Chen Shi berkata, “Saya akan membawanya ke Biro Keamanan Publik untuk diuji!”
“Pak Chen, saya juga sempat berpikir mungkin saya terkena penyakit aneh atau virus. Saya sangat berhati-hati dengan apa pun yang masuk ke mulut saya. Bahkan susu sekalipun, saya hanya meminumnya setelah dipanaskan setiap hari. Saya rasa seharusnya tidak ada masalah.”
“Tunggu hasil tesnya keluar dalam dua hari. Tunggu dengan sabar di rumah.”
“Ah? Kalau begitu aku harus menderita mimpi buruk selama beberapa hari lagi.”

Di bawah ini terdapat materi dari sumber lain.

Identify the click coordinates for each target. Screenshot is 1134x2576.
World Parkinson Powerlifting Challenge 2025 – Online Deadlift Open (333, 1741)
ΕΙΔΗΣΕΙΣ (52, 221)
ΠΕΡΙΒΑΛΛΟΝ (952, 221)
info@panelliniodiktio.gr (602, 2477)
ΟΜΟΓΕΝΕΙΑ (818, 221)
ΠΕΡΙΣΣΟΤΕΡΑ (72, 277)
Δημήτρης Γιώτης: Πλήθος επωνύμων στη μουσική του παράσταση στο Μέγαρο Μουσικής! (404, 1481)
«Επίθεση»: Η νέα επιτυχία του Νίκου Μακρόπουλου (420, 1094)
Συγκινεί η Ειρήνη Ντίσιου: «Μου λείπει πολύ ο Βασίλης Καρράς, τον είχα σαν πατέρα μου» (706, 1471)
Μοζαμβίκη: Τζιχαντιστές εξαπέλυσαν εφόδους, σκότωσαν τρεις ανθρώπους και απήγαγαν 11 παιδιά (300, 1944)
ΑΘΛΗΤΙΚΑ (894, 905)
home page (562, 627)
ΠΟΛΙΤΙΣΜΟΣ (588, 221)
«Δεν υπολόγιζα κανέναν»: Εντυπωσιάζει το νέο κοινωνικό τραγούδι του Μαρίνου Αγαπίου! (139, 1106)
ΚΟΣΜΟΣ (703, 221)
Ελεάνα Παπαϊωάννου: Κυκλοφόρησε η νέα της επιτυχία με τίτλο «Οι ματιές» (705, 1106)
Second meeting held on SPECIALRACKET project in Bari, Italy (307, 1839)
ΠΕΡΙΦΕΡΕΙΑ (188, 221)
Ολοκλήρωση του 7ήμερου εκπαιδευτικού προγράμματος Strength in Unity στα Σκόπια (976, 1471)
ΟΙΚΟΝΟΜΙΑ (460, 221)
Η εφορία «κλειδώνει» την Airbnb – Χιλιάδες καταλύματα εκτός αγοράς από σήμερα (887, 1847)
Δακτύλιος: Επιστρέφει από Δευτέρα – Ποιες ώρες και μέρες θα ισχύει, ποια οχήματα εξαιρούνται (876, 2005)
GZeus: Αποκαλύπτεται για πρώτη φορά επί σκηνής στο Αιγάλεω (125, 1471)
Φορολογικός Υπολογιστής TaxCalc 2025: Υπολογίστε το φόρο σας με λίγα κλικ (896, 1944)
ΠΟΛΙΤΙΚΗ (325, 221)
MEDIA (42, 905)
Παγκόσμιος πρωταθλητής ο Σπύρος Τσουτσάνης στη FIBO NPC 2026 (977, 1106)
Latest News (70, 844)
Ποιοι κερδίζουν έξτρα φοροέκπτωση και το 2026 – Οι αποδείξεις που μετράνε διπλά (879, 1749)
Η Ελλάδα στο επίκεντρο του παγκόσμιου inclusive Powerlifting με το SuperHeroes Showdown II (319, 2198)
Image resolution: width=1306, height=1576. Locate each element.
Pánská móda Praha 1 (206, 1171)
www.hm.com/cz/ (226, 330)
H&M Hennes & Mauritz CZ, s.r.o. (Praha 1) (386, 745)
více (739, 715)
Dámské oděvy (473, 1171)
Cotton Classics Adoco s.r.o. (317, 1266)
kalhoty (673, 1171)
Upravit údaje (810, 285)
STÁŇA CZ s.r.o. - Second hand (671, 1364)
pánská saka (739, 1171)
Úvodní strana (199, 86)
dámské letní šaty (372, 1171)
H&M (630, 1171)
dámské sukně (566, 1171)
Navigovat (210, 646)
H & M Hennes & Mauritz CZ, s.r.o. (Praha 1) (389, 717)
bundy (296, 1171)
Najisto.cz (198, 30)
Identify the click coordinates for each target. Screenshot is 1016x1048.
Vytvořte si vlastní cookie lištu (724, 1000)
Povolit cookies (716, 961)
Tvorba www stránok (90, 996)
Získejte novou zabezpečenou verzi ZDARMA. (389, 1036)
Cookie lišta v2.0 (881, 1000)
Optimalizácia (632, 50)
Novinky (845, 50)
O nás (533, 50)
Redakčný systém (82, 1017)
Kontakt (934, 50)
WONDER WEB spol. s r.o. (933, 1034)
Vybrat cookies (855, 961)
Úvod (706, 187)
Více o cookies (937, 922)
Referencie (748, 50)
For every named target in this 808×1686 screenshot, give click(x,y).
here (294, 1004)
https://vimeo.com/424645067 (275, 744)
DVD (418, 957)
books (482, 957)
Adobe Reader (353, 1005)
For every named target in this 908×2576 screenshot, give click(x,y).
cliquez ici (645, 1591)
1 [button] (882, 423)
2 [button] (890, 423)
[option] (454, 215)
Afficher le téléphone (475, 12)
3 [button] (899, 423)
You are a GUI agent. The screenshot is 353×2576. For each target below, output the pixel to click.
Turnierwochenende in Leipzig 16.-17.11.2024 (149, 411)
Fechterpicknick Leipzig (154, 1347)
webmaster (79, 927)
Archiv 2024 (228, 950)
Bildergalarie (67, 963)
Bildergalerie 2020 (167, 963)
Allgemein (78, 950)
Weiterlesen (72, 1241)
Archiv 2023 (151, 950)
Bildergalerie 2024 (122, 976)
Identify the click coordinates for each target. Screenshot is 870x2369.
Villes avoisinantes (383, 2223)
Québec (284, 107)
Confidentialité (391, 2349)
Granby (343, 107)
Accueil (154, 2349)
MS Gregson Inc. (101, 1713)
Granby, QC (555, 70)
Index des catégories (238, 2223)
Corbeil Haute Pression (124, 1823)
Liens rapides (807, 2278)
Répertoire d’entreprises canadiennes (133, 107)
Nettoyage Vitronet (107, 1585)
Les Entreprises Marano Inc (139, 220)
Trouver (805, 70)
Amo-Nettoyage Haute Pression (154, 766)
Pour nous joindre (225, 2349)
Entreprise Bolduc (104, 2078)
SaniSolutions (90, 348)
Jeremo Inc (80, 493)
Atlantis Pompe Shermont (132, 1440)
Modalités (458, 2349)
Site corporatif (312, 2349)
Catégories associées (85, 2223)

“Tenang, kurasa orang yang diam-diam membuat ulah itu tidak berencana membunuhmu. Ah, ya, jangan minum susu besok. Simpan di kulkas dan tunggu aku mengambilnya.”
“Oke, terima kasih!”
Chen Shi kembali ke kantor tanpa berhenti. Peng Sijue sedang sibuk dan begitu mendengar bahwa ia harus membantunya dalam pengujian, ia menjadi sangat tidak sabar. Chen Shi mengucapkan banyak hal baik sebelum Peng Sijue menuangkan sisa susu dalam botol ke bawah mikroskop.
Dia langsung menyimpulkan, “Ada sesuatu di dalam susu itu. Seperti bakteri… Tidak, ini lebih besar dari bakteri. Sepertinya semacam makhluk.”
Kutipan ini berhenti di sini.